天然物
10日ぐらい前のトリカブトアルカロイドの話を、一部削りました。
検索エンジンで「トリカブト毒精製の仕方」という検索で来ている人がいたからです。
再結晶溶媒がわかったぐらいで単離できるようなものではないんですが、念のために。
再結晶まで持っていくところが腕の見せ所なんです。
これを書くと真似する人が出てこないとも限りませんので、書かないでおきます。
最近は、中途半端な知識を持っている人がインターネットに奇妙な情報を流し、その情報をもとに事件がよく起こります。困ったことです。
そういうHPや 2ch の書き込みを見ると、笑っちゃうぐらい大嘘が多く、幼稚で、非効率で、かつ危険です。
「もうちょっと勉強しろ」と、言ってやりたくなります。
液クロ単離とは言いませんが、分液もろくに振ったことの無いヤツが、そんなにスキルの必要な操作ができるものか、と*1。
ちょっと前に、ある有名な毒素の単離の実験者から話を伺いました。
基本的には抽出とクロマトなんですが、最終的な純品に近づくほど、実験者の体調が悪くなるんだそうです。怖!
決して大量というわけではなく、目に見えるか見えないかの量らしいんですが。
これ以上ばらすとヤバそうなので止めておきますが、強い生理活性を有する天然物の合成単離には、様々な苦労があります。

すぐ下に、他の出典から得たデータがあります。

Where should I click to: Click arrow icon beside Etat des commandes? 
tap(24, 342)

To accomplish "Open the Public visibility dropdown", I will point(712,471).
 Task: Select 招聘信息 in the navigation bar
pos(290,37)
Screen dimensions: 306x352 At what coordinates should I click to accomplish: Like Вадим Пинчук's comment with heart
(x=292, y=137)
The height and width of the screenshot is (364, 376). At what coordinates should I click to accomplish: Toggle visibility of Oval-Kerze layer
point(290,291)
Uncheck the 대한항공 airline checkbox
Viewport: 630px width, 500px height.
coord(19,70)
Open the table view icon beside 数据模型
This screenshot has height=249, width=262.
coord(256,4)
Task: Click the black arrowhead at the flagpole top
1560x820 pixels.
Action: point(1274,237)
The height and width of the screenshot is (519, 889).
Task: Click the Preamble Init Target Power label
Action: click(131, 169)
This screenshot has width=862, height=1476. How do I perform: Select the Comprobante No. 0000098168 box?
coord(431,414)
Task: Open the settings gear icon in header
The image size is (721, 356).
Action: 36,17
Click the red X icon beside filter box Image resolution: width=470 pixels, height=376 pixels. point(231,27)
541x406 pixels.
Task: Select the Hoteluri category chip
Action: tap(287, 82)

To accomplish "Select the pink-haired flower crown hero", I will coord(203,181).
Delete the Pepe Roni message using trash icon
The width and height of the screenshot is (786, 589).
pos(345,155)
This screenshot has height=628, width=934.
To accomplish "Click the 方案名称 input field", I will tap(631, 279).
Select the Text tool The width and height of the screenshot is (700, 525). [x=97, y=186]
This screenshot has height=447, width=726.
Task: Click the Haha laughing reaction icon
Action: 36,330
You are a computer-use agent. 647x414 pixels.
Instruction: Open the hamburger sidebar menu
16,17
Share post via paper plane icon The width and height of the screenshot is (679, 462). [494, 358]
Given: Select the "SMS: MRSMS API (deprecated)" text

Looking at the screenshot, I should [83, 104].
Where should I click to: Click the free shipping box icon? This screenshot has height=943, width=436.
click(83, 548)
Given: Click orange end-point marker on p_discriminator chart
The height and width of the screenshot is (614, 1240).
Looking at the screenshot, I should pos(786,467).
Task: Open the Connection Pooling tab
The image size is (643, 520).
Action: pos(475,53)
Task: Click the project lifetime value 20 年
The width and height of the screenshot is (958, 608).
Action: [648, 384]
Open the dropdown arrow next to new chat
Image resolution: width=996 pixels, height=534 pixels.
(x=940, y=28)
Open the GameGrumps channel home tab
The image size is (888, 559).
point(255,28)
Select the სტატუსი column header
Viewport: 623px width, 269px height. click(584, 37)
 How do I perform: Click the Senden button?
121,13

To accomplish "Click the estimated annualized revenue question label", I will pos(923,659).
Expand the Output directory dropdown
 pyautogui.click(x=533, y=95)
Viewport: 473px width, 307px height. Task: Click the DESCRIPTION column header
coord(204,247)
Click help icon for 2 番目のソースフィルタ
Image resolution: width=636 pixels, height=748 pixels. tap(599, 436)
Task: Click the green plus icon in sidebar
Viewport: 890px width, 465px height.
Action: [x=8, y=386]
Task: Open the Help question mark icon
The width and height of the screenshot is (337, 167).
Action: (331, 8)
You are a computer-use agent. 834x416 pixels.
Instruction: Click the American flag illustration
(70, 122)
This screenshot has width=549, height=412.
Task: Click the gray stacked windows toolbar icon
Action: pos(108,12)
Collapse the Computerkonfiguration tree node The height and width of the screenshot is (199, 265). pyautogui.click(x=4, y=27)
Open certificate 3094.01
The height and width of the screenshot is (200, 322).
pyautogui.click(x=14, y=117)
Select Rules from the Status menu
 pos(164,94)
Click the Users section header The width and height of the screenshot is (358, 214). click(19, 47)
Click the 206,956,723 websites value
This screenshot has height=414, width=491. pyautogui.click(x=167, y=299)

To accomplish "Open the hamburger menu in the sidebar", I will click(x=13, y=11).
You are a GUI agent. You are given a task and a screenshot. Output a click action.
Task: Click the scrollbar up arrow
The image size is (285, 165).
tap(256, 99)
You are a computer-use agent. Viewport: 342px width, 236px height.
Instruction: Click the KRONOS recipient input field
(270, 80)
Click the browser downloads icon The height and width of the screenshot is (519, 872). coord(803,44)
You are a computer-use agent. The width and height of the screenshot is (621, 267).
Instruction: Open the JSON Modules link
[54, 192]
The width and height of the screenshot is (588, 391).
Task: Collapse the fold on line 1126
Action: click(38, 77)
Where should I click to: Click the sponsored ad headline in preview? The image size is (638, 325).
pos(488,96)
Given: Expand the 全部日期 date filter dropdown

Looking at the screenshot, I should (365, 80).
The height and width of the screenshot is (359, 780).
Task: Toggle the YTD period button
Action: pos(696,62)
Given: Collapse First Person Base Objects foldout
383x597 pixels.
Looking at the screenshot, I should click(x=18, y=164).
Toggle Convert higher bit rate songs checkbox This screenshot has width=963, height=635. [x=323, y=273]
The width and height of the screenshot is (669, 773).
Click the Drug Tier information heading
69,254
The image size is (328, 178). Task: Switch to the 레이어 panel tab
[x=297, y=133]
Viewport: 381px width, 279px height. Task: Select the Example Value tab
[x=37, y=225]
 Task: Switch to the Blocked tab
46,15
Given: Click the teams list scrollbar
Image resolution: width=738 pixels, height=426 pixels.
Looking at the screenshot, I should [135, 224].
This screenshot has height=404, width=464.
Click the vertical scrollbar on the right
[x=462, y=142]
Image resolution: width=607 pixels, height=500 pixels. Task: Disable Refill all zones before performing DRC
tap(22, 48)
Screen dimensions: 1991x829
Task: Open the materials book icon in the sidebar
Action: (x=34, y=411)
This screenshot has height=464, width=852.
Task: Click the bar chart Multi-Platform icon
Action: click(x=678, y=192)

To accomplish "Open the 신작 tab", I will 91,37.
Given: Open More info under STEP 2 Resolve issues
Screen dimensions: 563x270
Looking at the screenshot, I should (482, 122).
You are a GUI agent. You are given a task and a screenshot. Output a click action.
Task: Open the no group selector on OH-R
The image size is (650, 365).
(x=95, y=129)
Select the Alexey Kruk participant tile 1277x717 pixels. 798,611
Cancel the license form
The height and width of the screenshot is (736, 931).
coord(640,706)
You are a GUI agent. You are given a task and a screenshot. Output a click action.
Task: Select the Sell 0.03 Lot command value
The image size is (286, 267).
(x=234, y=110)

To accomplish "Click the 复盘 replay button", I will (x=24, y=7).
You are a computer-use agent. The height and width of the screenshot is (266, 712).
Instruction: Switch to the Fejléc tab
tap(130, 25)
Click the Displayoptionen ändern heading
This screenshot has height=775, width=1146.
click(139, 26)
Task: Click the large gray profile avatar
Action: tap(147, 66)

素人が、知識も技術も道具もなく、風呂場で簡単にできるものではないんです。
*1:物質の合成で手を焼くのは、反応自体よりも、単離操作のほうが多いです。ものをきれいにするのは、言うほど楽じゃありません。もちろん副生成物が少ないほど単離は楽なので、反応を仕込む際にすでに精製操作のことを考えていないとダメなのですが。